ACTIVITY:
Filter the material below down to the lines containing the word "Click".

THE INPUT:

★ ★ ★ ★ ★

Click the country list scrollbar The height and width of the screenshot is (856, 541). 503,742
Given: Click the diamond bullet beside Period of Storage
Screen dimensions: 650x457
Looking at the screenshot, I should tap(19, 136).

★ ★ ★ ★ ★

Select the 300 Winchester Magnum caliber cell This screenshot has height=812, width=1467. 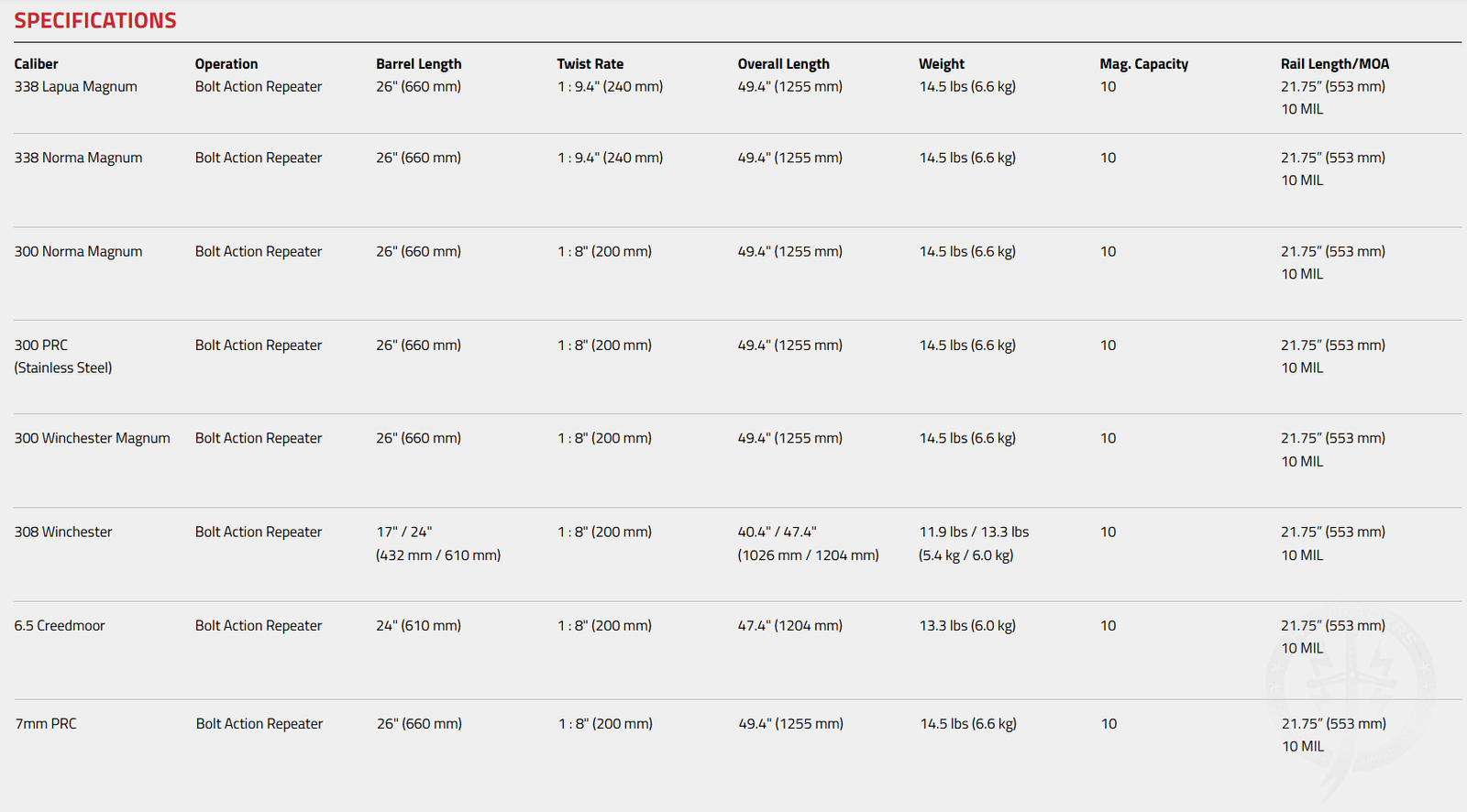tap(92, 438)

★ ★ ★ ★ ★

RESULT OF THIS EXERCISE:
Click the country list scrollbar The height and width of the screenshot is (856, 541). 503,742
Given: Click the diamond bullet beside Period of Storage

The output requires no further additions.